═════ Provided passage

Mr Hayes said about 22,000 workers across NSW would be involved.
"This will slow things down dramatically," he said.
However, Mr Hayes said patients would not be put at risk by the strike.
"Patient safety is paramount. We will not endanger patient security," he said.
He said the union covered all hospital workers and paramedics "except for doctors and nurses."
This will slow things down dramatically
- Gerard Hayes, Health Services Union secretary
Mr Hayes said staff and the union were fed up with stabbings and attacks on staff at public hospitals.
"It is a little bit more significant for Orange with [the stabbing death of a nurse at Bloomfield hospital in 2011]," he said.
"That is the level of violence that is becoming more and more commonplace across NSW hospitals," he said.
Mr Hayes said the August 1 strike was just the start of the union's planned action.
"This won't be the end of it," he said.
"We've seen too many people stabbed, too many people shot, too many people who have been spat upon or punched."
He described the situation as "dire" and said when it came to violence staff at the Orange Health Service had the same experience as staff at other NSW hospitals.
He said rolling stoppages would start on August 1, and would escalate until the matter was resolved.
He said it was appalling that since a statewide review in 2016, nothing has been done to address it.
"It's been three years, and nothing has changed," he said.
Mr Hayes said he would be meeting with NSW health department officials on Friday about the planned action.
A NSW Health spokeswoman said the department would seek the assistance of the NSW Industrial Relations Commission to resolve any planned industrial action.
She said there has been an increase in security staff from 974 full-time equivalent staff in 2010 to 1243 in 2018 across NSW.
The NSW Nurses and Midwives' Association said nurses and midwives offered their in-principle support to the HSU members who voted to take industrial action.
"However, rostered nurses and midwives will remain at the bedside in hospitals and other health settings across the state," a statement from the NSWNMA said on Tuesday.
"Current violence prevention measures are clearly inadequate and require urgent attention," it said.

══════════
═════ Source information

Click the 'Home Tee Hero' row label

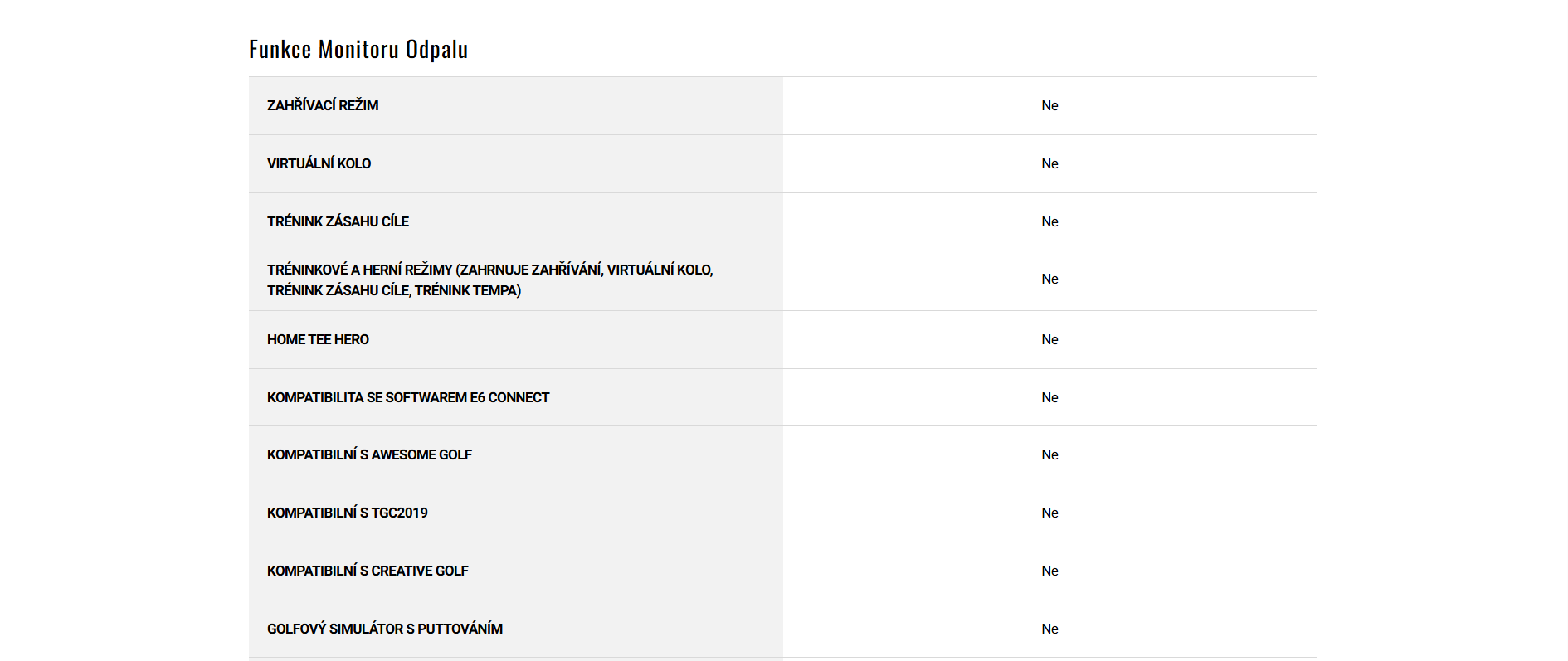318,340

══════════
═════ Source information

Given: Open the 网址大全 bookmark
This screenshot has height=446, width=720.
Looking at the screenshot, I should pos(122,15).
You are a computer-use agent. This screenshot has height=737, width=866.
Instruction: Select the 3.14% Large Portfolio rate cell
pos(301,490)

══════════

- [What you will do]:
1 > Retype everything in the hospital strike article from "Mr Hayes said the" down to "matter was resolved.".
2 > Using the hospital strike article, explain in one to three sentences why the Health Services Union is planning industrial action.
The items are separate material, unrelated to the hospital strike article.

- [Results in order]:
1 >
Mr Hayes said the August 1 strike was just the start of the union's planned action.
"This won't be the end of it," he said.
"We've seen too many people stabbed, too many people shot, too many people who have been spat upon or punched."
He described the situation as "dire" and said when it came to violence staff at the Orange Health Service had the same experience as staff at other NSW hospitals.
He said rolling stoppages would start on August 1, and would escalate until the matter was resolved.

2 > Staff and the union are fed up with stabbings and attacks on staff at public hospitals. Gerard Hayes called it appalling that nothing has been done to address the violence since a statewide review in 2016.